» TASK STATEMENT:
Only the lines from the one containing "Task: Click the 联系我们 link in About dialog" through the last line of the data below belong in your answer, copied exactly and without pictures.

» EXTRACTED MATERIAL:
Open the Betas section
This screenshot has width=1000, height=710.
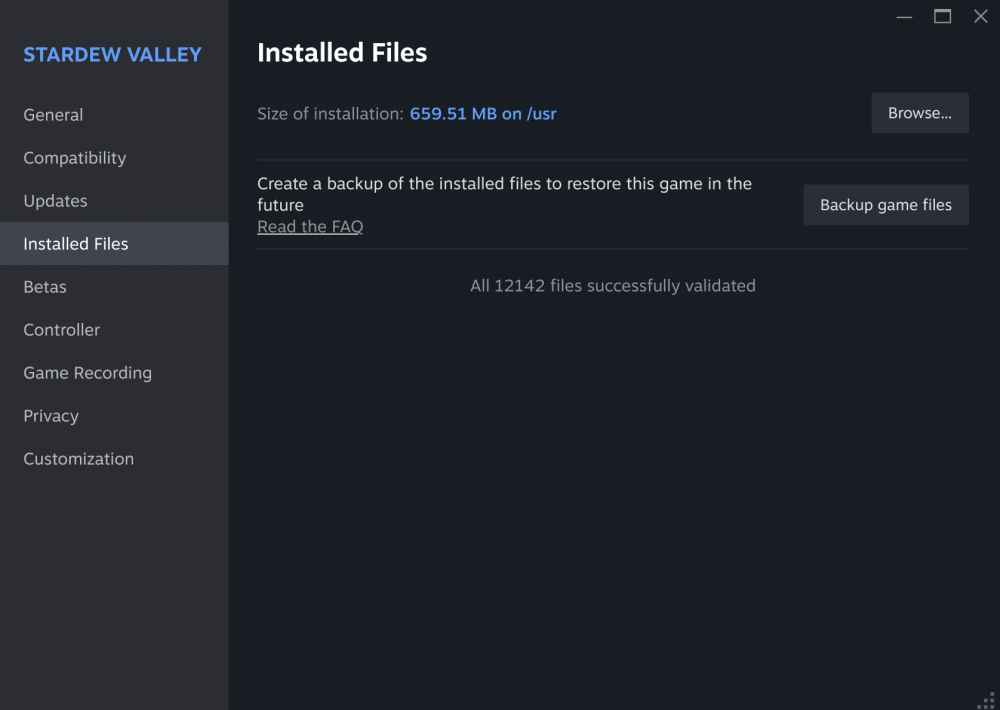tap(45, 287)
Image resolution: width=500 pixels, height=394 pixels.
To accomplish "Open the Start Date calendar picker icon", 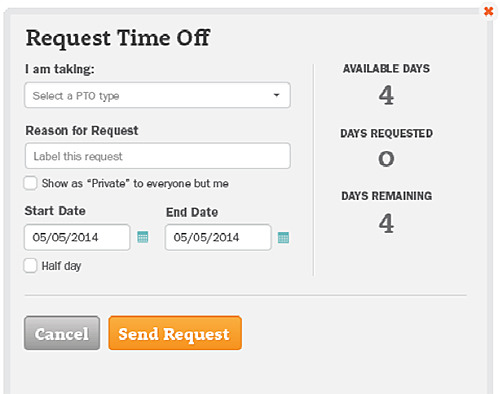I will (143, 237).
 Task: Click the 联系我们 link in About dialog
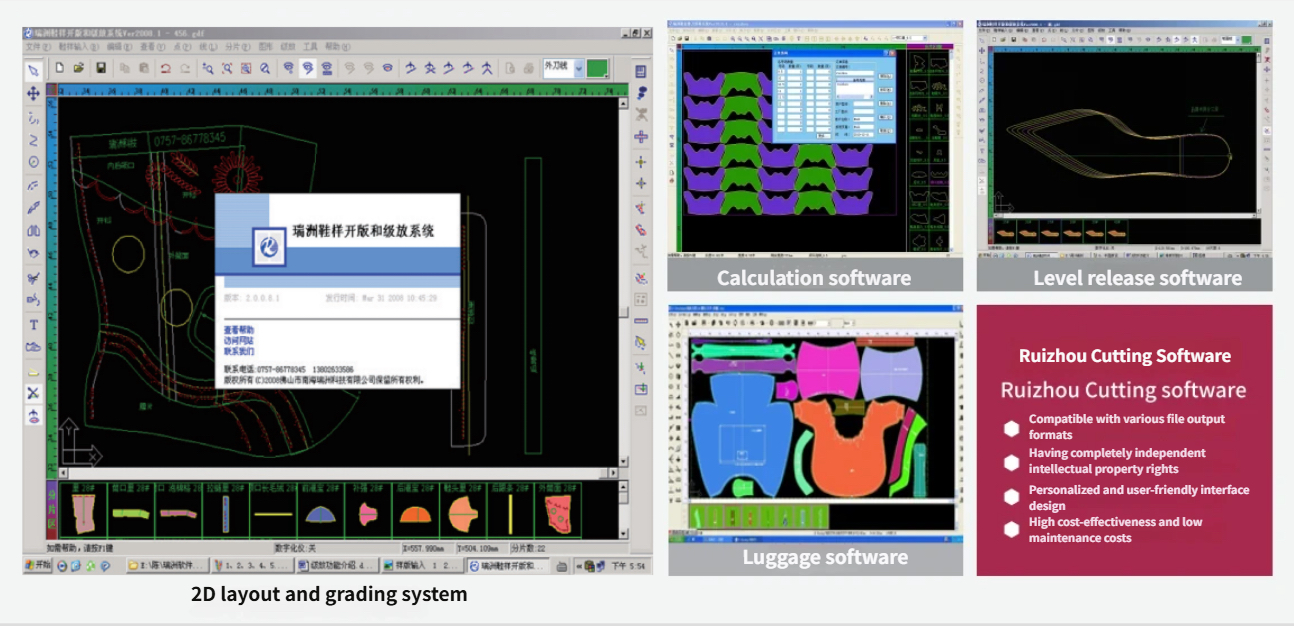coord(239,352)
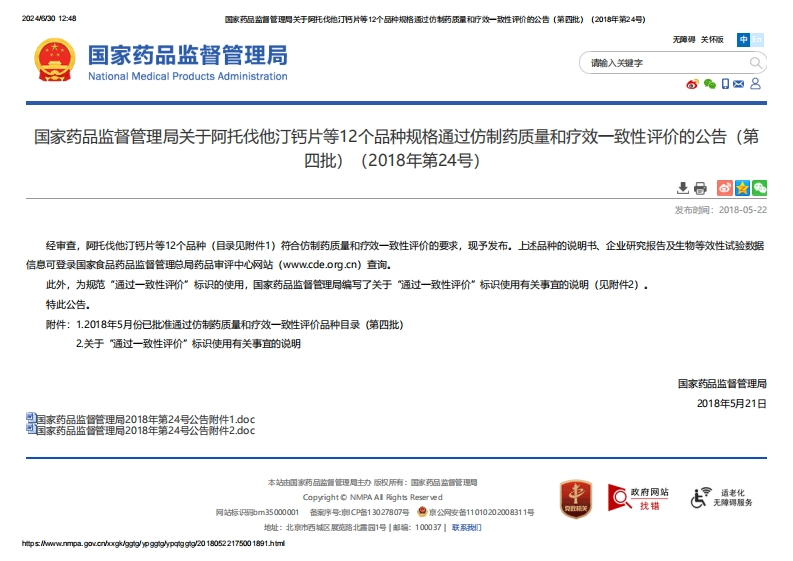Click the 联系我们 contact link in footer
The width and height of the screenshot is (793, 561).
tap(466, 527)
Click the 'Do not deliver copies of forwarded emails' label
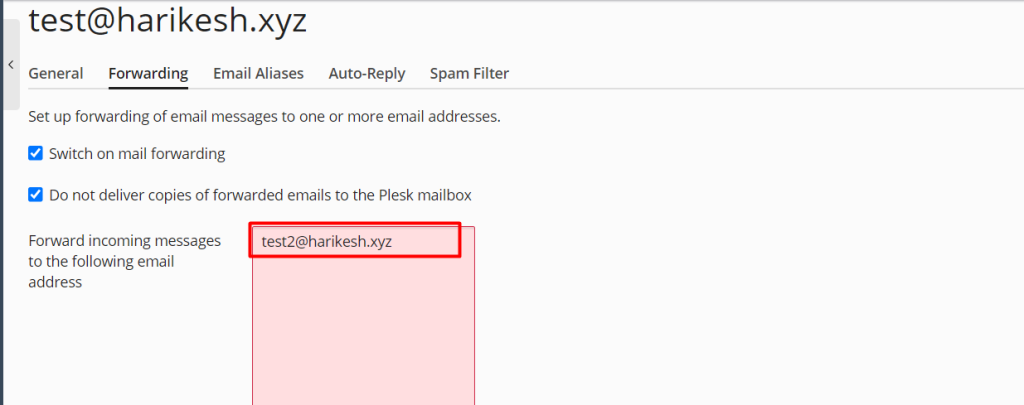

» RESULT OF THE TASK:
 Task: Click the 联系我们 link in About dialog
coord(239,352)
Click the 联系我们 contact link in footer
The width and height of the screenshot is (793, 561).
tap(466, 527)
Click the 'Do not deliver copies of forwarded emails' label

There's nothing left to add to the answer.